[Your instructions]:
Out of the data below, copy every line with the string "agent".
Start of Source material
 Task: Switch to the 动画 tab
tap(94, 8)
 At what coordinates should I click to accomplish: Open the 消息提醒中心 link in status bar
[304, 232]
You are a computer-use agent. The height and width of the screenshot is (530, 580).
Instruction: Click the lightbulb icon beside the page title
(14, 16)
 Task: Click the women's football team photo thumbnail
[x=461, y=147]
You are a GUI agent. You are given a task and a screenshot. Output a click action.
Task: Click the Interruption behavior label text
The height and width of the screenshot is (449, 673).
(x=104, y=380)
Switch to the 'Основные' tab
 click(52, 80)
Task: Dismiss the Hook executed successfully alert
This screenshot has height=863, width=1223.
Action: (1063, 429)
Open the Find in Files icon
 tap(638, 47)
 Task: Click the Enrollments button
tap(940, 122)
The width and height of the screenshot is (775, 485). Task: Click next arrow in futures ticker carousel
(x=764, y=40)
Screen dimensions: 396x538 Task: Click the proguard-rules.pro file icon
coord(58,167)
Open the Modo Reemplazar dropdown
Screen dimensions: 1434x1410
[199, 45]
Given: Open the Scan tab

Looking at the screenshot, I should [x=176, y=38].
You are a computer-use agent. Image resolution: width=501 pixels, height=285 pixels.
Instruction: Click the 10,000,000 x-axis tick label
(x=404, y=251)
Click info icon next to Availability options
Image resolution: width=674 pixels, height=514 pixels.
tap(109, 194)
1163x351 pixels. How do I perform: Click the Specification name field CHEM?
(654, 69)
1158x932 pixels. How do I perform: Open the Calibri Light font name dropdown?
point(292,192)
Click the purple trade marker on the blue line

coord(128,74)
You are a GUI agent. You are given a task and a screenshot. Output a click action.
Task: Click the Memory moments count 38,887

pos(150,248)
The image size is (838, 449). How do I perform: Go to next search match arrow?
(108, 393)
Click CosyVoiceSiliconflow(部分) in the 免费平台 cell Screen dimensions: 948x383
End of Source material
[Response area]:
You are a computer-use agent. The height and width of the screenshot is (530, 580).
You are a GUI agent. You are given a task and a screenshot. Output a click action.
You are a computer-use agent. Image resolution: width=501 pixels, height=285 pixels.
You are a GUI agent. You are given a task and a screenshot. Output a click action.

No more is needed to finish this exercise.